Recent evidence from rodent models implicating cannabinoid 1 receptor (CB1R), cannabinoid 2 receptor (CB2R), and CB1R and CB2R co-antagonism as neuroprotective strategies in stroke are reviewed. Rodent evidence for the therapeutic role of the endocannabinoid system in treating poststroke depression is reviewed. Finally, evidence for the role of cannabidiol, a publicly available cannabinoid that does not bind directly to known endocannabinoid receptors, as a stroke neuroprotectant is also reviewed.
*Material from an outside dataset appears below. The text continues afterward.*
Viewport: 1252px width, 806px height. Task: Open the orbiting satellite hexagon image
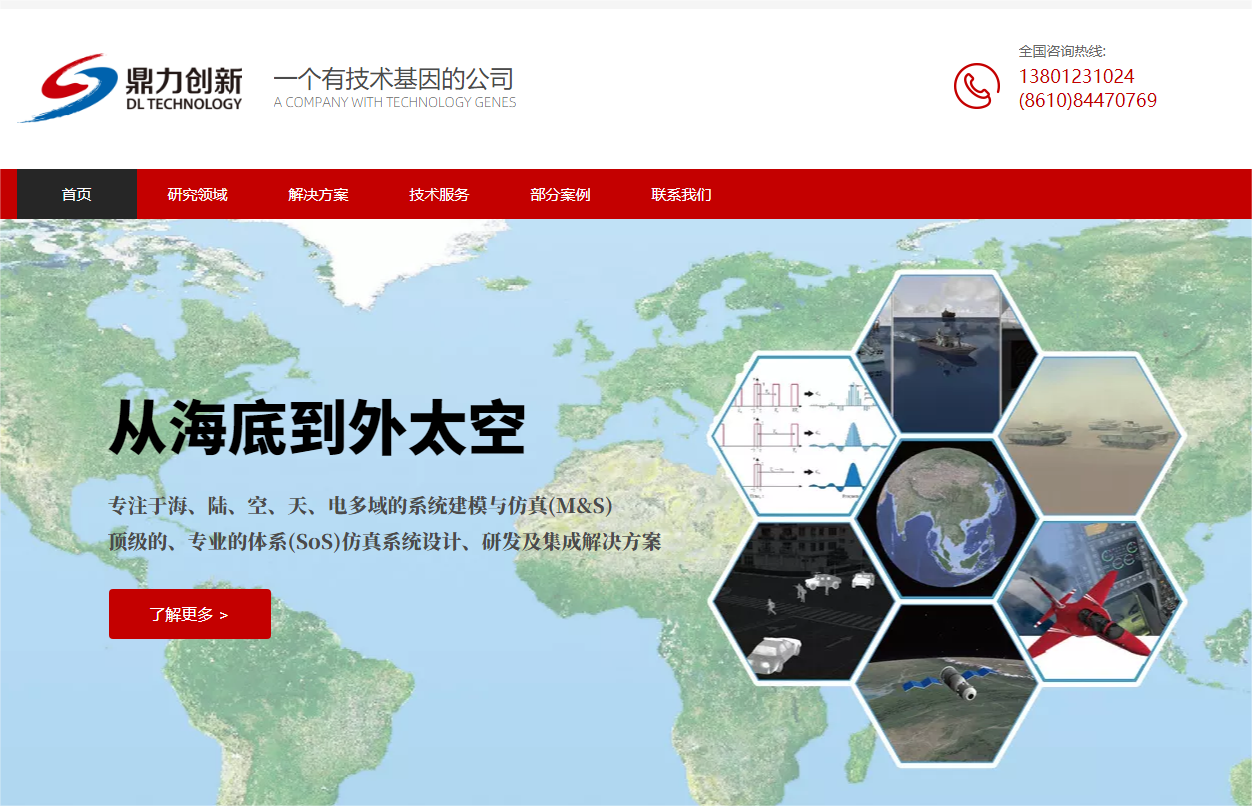(x=945, y=687)
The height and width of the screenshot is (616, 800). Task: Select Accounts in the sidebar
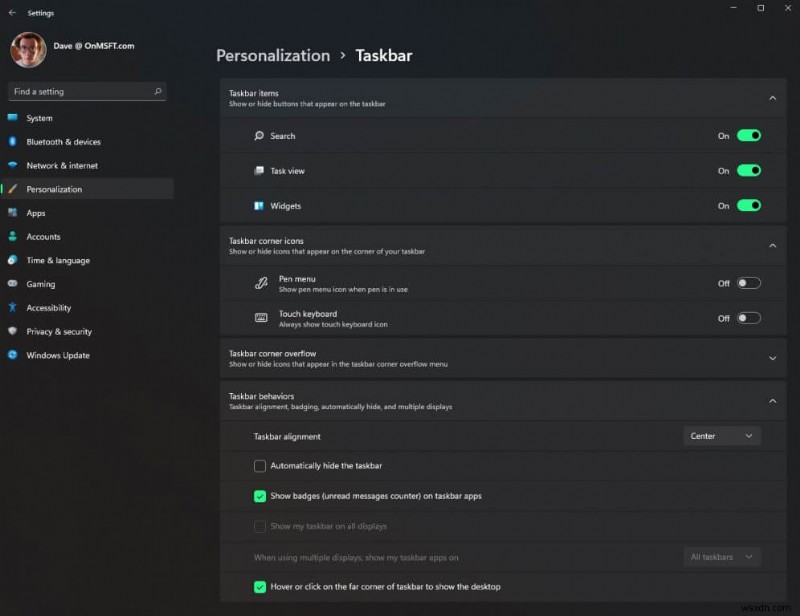(43, 236)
The review closes with a consideration of the role of human cannabinoid abuse in stroke and considers future directions for research on endocannabinoid-based stroke therapeutics. Study published in Brain Circulation.
In this scientific review study, you will learn the following about the endocannabinoid system and stroke:
- CB1R antagonism is neuroprotective
- CB2R agonism is neuroprotective
- The co-antagonism at CB1R and CB2R is neuroprotective
- The Endocannabinoid System and Poststroke Depression
- Cannabidiol as a Stroke Neuroprotectant
- Human Studies of Cannabinoid Use in Stroke
- Cannabinoid Abuse and the Risk of Stroke
Conclusion / A great deal of supporting evidence exists for the involvement of the endocannabinoid system in IS pathophysiology. While no definitive human studies demonstrating poststroke benefit yet exist, the available preclinical data are promising. However, recent work has also demonstrated that the role of the endocannabinoid system in stroke is more complex than initially thought. First, the 2018 study by Shearer et al. has demonstrated an intimate connection between poststroke CBF and 2-AG signaling, and further work should be done to unpack this relationship in order to better predict the full effects of endocannabinoid therapeutics in human.
Second, Rivers-Auty et al. have cast doubt on the idea that CB2 agonism can reduce brain damage associated with hypoxia-ischemia, and further work is needed to examine the true potential of CB2 agonism as a promising poststroke neuroprotectant. Finally, the endogenous ligands for CBD have yet to be determined, and conflicting evidence for the neuroprotective effects of CBD in animal models of stroke have recently been published. In our opinion, further work is required to establish satisfactory answers to these CBD-related questions before human trials. In sum, more studies will be needed to determine more precisely which cannabinoid receptors are most beneficial to neural recovery, the optimum timing of administration, and whether THC, CBD, or another synthetic agonist or antagonist will be the most efficacious agent with the least amount of adverse effects for stroke treatment.